Ludwig van Beethoven - "Schicksals-Sinfonie" Sinfonie Nr. 5 c-Moll op. 67

WDR Sinfonieorchester Video 01.03.2019 32:43 Min. Verfügbar bis 30.12.2099 WDR 3

Ludwig van Beethoven - "Schicksals-Sinfonie" Nr. 5 c-Moll op. 67

Stand: 09.03.2018, 12:03 Uhr

  • Teil des Beethoven-Zyklus 2017/2018 unter Jukka-Pekka Saraste
  • Das WDR Sinfonieorchester in der Kölner Philharmonie am 17.11.2017
  • Einführung in die Sinfonie Nr. 5 c-Moll

Von Clemens Matuschek

"So pocht das Schicksal an die Pforte!" Beethovens Sekretär und Biograf Anton Schindler hat diesen Satz überliefert. Und obwohl niemand weiß, bei welcher Gelegenheit er ihn aufgeschnappt hat oder ob er ihn am Ende gar selbst erfunden und seinem Chef bloß in den Mund gelegt hat, prägt er seither das Bild Beethovens und seiner Fünften, der "Schicksals-Sinfonie". Er passt ja auch so schön ins Bild des grimmigen Künstlergenies, das mit seiner aufkommenden Taubheit hadert und "dem Schicksal in den Rachen greifen" will.

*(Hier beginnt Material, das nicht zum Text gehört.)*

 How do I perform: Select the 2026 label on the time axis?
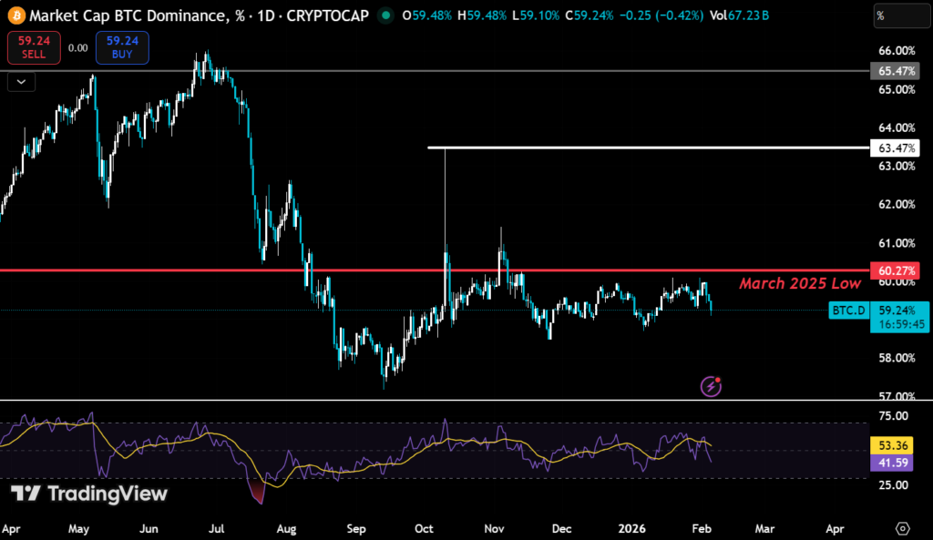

Ausschließlich aus diesem einen Motiv heraus

Worin besteht eigentlich Beethovens Genialität? Das "Klopfmotiv" aus drei Achteln und einer Halben ist an sich ja nichts Besonderes: Haydn benutzte es schon 1765 in seiner 28. Sinfonie. Nun, die Genialität besteht darin, einen 500 Takte langen Satz ausschließlich aus diesem einen Motiv heraus zu entwickeln. Zu Beginn stellt Beethoven es einmal isoliert vor, bevor er es ineinandergreifen lässt und damit atemberaubende Konstruktionen auftürmt. Er komponiert, wie Kinder mit Bausteinen spielen. Die erste "Melodie" beispielsweise entsteht nur durch das Aneinanderreihen des Motivs zu endlosen Achtelketten. Selbst die Begleitung des schlichten Gegenthemas gestaltet Beethoven mit dem Ausgangsmotiv.

"Besseren Lärm"

Die Wucht des Kopfsatzes stockt nur ein einziges Mal: Kurz vor Schluss leistet sich die Oboe ein kleines Solo. Sie nimmt die Atmosphäre des zweiten Satzes vorweg, der mit seiner innigen Melodie einem beschaulichen Spaziergang gleicht. Der dritte Satz tritt zunächst auf der Stelle. Die Streicher wirken unruhig, suchend, fragend. Die "Lösung" ertönt in Form einer militärisch-zackigen Fanfare, deren Rhythmus wieder auf das Klopfmotiv verweist. Den Mittelteil bildet dann eine Fuge – wobei sich Beethoven zwischendrin den Scherz erlaubt, das ruppige Thema der tiefen Streicher mehrfach unvermittelt abbrechen zu lassen, als ob die Musikerinnen und Musiker sich verspielen würden.

Mindestens so genial wie der Kopfsatz ist der Übergang ins Finale. Die Musik zieht sich bis ins Pianissimo zurück, scharrt mit den Hufen und scheint nur auf den passenden Moment zu lauern, um ins strahlende Fortissimo auszubrechen. Zudem kippt die Musik vom finsteren Moll in helles Dur – eine Pointe, die als "per aspera ad astra" (wörtlich: durch das Raue zu den Sternen – oder sinngemäß: durch die Finsternis zum Licht) zu einem der wichtigsten ästhetischen Konzepte des Abendlandes geworden ist. Auch das Baustein-Motiv des ersten Satzes kehrt hier in strahlender Form zurück. Nicht zufällig hat die schmissige Musik ihre Vorbilder in den Freiheitsliedern der Französischen Revolution, die den glühenden Republikaner Beethoven begeisterte. Auf diesen Zusammenhang verweisen auch einige typische Militärinstrumente, die bis dato noch nie im Konzertsaal zu hören waren und die Beethoven als Spezialeffekt verwendet. Stolz schreibt er: "Der letzte Satz ist mit Pikkoloflöte und drei Posaunen besetzt. Zwar nicht drei Pauken, wird aber mehr Lärm machen als sechs Pauken – und zwar besseren Lärm!"